— EXERCISE INSTRUCTIONS —
Find the line with "How do I perform: Click" in the entries below, then reproduce it and every line after it down to and including the line with "Go to the 採用情報", exactly.

### DATA SECTION ###

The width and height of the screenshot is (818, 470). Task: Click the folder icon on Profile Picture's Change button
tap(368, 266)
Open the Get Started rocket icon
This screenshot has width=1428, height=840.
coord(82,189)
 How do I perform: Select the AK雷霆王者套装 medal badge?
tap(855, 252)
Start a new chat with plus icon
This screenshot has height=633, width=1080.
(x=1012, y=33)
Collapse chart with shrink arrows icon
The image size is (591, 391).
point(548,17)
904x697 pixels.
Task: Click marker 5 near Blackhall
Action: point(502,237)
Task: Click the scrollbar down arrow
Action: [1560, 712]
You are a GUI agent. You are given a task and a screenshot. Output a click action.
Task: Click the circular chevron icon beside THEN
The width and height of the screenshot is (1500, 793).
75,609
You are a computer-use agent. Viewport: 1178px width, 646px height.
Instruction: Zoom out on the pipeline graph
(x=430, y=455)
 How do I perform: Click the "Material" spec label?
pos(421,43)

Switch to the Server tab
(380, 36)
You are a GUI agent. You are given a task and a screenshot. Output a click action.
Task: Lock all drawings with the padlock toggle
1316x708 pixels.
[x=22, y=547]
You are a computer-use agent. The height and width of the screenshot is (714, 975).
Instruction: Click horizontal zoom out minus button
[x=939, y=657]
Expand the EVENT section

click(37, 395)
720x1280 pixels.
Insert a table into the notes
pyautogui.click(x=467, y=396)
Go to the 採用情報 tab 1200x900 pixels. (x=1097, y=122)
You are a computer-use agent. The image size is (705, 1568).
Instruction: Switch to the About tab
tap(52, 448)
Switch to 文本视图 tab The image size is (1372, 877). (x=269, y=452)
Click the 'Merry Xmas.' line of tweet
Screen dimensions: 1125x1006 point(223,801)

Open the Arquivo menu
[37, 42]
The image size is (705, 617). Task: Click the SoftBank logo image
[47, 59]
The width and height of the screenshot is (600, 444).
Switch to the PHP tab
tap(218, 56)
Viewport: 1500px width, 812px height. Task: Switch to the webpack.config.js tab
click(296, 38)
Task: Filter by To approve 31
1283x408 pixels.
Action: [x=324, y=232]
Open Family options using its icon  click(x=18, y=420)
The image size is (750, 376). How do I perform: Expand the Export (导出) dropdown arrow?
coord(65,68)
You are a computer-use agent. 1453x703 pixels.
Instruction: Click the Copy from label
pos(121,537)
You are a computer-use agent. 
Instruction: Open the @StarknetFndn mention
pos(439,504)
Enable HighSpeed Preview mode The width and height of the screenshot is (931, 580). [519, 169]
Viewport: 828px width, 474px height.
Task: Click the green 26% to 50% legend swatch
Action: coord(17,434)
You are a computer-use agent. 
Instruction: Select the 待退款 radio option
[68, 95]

###

— WRITTEN RESPONSE —
 How do I perform: Click the "Material" spec label?
pos(421,43)

Switch to the Server tab
(380, 36)
You are a GUI agent. You are given a task and a screenshot. Output a click action.
Task: Lock all drawings with the padlock toggle
1316x708 pixels.
[x=22, y=547]
You are a computer-use agent. The height and width of the screenshot is (714, 975).
Instruction: Click horizontal zoom out minus button
[x=939, y=657]
Expand the EVENT section

click(37, 395)
720x1280 pixels.
Insert a table into the notes
pyautogui.click(x=467, y=396)
Go to the 採用情報 tab 1200x900 pixels. (x=1097, y=122)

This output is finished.